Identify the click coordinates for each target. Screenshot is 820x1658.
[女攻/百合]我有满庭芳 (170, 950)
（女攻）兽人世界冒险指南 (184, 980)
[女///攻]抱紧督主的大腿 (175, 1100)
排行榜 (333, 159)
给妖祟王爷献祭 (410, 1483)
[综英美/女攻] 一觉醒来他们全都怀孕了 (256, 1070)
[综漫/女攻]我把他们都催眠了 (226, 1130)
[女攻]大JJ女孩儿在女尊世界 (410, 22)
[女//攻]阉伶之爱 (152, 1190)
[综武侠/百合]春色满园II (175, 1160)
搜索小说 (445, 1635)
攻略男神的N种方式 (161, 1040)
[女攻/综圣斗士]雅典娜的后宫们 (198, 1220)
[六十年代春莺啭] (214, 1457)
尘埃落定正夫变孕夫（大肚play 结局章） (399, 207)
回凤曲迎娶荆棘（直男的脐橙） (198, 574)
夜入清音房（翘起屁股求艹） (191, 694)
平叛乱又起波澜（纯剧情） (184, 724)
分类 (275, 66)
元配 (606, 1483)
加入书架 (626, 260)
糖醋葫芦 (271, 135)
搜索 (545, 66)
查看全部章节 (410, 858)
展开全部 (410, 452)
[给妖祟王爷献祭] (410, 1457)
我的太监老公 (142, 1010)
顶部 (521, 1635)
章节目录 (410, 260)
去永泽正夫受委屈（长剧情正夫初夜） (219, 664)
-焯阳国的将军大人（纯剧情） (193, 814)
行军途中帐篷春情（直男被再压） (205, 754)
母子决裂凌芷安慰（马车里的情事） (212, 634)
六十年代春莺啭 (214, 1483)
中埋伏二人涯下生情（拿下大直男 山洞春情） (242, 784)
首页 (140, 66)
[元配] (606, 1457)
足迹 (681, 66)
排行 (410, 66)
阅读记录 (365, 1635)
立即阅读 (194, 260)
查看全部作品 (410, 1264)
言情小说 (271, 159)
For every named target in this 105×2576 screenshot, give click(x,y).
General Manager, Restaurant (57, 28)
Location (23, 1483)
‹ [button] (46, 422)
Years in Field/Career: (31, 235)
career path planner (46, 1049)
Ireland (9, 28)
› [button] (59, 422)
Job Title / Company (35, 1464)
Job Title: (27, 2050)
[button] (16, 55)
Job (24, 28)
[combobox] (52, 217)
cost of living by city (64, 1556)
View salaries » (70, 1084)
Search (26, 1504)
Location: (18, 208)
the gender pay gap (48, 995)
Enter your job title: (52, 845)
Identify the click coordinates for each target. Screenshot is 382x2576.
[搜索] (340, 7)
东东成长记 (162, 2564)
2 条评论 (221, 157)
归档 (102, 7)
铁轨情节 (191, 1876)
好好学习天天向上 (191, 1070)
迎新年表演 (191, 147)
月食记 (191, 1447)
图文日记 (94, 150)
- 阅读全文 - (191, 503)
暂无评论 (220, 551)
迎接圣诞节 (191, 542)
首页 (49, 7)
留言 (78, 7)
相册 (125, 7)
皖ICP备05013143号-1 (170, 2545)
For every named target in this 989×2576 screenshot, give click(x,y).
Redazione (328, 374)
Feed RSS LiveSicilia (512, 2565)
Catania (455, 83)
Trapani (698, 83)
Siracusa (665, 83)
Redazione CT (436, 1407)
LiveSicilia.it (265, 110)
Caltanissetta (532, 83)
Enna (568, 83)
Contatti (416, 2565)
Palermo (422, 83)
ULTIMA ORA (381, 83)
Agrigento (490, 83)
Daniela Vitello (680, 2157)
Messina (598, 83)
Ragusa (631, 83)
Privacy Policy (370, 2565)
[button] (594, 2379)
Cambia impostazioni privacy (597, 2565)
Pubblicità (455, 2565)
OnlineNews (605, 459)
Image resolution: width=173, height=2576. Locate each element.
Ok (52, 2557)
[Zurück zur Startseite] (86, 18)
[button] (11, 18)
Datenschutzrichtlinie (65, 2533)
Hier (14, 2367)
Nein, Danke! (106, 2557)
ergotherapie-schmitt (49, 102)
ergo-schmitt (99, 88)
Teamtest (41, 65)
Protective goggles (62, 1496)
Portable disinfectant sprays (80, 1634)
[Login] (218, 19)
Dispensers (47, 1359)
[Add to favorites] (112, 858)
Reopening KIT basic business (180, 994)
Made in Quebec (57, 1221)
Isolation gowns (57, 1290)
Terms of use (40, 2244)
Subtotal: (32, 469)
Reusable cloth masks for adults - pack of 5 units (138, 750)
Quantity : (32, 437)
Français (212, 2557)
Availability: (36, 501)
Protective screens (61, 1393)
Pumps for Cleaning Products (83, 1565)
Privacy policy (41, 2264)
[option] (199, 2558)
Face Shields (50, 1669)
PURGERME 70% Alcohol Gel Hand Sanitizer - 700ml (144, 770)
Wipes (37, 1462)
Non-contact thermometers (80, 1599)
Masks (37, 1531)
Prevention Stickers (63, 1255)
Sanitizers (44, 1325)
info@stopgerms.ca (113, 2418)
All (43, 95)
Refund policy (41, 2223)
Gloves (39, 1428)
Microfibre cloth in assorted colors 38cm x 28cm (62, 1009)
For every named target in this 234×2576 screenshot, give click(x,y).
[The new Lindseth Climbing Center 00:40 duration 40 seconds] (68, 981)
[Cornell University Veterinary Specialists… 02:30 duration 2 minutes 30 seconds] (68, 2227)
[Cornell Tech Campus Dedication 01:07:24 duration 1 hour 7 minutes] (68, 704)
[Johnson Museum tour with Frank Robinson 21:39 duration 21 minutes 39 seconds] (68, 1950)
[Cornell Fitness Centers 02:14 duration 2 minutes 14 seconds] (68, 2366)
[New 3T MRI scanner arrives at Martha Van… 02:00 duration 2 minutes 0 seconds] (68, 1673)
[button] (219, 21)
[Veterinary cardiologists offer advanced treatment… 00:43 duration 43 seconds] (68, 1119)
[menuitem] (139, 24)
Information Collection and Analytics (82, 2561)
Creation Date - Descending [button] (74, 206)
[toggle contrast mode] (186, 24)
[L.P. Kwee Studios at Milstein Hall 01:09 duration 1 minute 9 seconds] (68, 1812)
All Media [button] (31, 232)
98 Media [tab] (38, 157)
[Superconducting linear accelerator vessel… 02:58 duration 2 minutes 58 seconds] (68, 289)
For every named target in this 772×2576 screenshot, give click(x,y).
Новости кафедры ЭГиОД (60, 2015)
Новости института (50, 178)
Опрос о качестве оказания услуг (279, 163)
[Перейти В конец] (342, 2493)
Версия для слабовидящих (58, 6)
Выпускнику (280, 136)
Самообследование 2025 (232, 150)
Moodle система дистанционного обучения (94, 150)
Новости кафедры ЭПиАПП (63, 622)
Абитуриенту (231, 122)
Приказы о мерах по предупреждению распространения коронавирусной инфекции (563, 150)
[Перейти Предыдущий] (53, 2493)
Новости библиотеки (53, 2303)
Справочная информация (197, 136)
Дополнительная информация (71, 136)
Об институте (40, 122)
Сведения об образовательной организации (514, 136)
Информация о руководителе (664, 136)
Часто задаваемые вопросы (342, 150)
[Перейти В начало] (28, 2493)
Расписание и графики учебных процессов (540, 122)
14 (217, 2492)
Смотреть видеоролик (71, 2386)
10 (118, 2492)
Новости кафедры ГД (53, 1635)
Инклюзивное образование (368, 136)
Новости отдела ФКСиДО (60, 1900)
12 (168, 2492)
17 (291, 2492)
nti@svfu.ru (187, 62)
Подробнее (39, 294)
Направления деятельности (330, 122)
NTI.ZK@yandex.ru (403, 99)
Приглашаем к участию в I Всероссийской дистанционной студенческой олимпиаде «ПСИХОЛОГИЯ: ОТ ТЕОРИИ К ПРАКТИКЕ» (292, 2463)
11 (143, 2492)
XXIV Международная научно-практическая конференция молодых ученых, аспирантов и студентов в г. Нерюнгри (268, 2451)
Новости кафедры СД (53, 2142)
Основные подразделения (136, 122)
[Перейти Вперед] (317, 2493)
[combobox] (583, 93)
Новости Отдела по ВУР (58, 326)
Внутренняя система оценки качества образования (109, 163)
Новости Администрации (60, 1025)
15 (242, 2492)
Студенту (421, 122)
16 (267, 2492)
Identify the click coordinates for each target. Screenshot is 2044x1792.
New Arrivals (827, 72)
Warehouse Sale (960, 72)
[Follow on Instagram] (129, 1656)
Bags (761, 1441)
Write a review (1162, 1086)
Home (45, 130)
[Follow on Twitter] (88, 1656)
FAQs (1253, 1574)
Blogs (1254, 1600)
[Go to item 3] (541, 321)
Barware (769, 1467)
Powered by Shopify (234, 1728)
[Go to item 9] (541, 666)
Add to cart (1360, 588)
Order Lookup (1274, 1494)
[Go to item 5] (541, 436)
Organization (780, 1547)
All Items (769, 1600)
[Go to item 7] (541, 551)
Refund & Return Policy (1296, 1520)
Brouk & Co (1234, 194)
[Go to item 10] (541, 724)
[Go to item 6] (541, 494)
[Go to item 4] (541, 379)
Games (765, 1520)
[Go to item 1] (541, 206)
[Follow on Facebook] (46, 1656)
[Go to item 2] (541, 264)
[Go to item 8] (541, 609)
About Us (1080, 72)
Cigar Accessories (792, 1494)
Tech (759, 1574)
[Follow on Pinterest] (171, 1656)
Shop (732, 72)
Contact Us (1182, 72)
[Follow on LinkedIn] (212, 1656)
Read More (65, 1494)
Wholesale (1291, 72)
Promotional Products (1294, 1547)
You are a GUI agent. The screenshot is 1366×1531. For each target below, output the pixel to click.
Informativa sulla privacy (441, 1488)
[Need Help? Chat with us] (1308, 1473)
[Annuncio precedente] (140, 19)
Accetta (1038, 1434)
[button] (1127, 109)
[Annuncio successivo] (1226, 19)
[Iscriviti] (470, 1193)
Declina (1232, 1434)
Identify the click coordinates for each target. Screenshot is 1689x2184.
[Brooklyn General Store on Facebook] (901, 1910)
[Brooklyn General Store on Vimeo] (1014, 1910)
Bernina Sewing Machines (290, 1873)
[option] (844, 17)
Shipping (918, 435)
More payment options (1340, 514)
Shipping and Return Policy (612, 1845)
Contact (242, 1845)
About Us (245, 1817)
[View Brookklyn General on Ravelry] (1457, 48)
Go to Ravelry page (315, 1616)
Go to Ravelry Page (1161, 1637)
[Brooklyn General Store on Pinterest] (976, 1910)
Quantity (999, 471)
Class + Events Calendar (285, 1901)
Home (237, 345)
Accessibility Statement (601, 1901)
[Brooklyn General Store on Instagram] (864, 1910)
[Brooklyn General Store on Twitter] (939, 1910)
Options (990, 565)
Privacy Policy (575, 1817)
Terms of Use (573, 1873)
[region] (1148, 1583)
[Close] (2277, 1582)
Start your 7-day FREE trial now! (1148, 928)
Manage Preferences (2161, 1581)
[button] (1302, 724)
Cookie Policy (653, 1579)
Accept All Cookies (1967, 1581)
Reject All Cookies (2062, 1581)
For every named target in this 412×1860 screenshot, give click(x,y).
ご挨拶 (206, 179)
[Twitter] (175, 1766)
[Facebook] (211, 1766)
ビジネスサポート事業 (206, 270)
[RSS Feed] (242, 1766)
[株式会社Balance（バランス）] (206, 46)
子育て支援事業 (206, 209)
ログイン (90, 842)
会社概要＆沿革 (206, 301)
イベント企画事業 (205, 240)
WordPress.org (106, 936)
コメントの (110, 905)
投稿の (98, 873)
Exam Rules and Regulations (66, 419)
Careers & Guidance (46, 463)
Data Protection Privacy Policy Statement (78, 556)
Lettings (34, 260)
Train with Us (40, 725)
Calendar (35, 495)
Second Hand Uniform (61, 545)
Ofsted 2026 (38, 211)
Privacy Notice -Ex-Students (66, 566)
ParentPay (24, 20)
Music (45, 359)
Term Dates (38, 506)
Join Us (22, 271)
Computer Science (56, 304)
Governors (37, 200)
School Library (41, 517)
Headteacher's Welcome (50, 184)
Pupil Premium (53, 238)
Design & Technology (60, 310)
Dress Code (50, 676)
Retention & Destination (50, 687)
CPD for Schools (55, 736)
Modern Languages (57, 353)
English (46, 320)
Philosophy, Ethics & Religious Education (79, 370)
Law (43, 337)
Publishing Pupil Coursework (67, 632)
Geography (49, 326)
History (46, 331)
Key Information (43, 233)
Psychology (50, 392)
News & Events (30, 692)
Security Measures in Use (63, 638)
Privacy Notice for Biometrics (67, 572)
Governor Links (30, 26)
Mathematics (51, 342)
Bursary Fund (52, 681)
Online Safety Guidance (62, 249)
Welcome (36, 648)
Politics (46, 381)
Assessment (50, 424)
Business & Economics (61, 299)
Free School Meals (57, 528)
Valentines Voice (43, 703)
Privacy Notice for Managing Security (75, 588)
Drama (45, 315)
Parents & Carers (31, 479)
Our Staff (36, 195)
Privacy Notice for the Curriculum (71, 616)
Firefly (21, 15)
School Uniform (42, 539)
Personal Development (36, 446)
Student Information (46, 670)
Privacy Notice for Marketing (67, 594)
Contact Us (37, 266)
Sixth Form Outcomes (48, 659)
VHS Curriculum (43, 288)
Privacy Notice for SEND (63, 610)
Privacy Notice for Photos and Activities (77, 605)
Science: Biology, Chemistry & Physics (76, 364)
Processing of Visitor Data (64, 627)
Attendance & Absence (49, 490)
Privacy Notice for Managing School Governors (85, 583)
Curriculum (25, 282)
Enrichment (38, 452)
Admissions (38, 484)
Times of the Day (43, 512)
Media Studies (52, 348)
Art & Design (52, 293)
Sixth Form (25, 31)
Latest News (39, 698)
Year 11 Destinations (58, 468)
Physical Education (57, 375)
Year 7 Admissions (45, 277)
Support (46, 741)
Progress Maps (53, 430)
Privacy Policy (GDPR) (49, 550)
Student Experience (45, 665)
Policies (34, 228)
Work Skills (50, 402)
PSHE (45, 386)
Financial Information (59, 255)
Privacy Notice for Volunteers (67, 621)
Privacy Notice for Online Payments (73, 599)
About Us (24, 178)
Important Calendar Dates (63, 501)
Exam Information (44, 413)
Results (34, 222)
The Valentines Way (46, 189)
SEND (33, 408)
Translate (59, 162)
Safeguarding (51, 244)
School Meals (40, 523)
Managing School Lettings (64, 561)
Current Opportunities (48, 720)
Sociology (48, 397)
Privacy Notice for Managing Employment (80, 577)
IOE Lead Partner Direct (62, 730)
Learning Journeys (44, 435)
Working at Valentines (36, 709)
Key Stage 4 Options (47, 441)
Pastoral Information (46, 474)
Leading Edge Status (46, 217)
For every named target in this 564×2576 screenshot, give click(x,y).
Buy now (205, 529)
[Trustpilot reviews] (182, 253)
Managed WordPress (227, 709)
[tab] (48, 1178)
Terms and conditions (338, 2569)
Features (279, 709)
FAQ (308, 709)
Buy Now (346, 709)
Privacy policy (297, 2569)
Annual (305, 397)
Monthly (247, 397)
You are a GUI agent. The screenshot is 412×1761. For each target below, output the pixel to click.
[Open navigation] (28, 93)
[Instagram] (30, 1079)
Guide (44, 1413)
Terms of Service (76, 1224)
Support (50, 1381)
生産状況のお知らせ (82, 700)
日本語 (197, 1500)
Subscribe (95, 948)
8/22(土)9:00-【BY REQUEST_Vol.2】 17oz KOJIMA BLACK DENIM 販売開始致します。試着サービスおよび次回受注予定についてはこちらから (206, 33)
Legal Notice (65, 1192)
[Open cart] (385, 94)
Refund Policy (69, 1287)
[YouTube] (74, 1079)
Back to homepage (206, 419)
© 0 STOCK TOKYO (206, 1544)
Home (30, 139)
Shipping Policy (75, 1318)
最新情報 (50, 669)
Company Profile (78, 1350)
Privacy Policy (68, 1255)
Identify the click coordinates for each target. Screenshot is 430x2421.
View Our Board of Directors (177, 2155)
------------------------------------------------------------------------
Assignment =
Copy the records above exactly, please, but only from the first line through the line containing "搜索 (545, 66)".

Worked solution =
Identify the click coordinates for each target. Screenshot is 820x1658.
[女攻/百合]我有满庭芳 (170, 950)
（女攻）兽人世界冒险指南 (184, 980)
[女///攻]抱紧督主的大腿 (175, 1100)
排行榜 (333, 159)
给妖祟王爷献祭 (410, 1483)
[综英美/女攻] 一觉醒来他们全都怀孕了 (256, 1070)
[综漫/女攻]我把他们都催眠了 (226, 1130)
[女攻]大JJ女孩儿在女尊世界 (410, 22)
[女//攻]阉伶之爱 (152, 1190)
[综武侠/百合]春色满园II (175, 1160)
搜索小说 (445, 1635)
攻略男神的N种方式 (161, 1040)
[女攻/综圣斗士]雅典娜的后宫们 (198, 1220)
[六十年代春莺啭] (214, 1457)
尘埃落定正夫变孕夫（大肚play 结局章） (399, 207)
回凤曲迎娶荆棘（直男的脐橙） (198, 574)
夜入清音房（翘起屁股求艹） (191, 694)
平叛乱又起波澜（纯剧情） (184, 724)
分类 (275, 66)
元配 (606, 1483)
加入书架 (626, 260)
糖醋葫芦 (271, 135)
搜索 (545, 66)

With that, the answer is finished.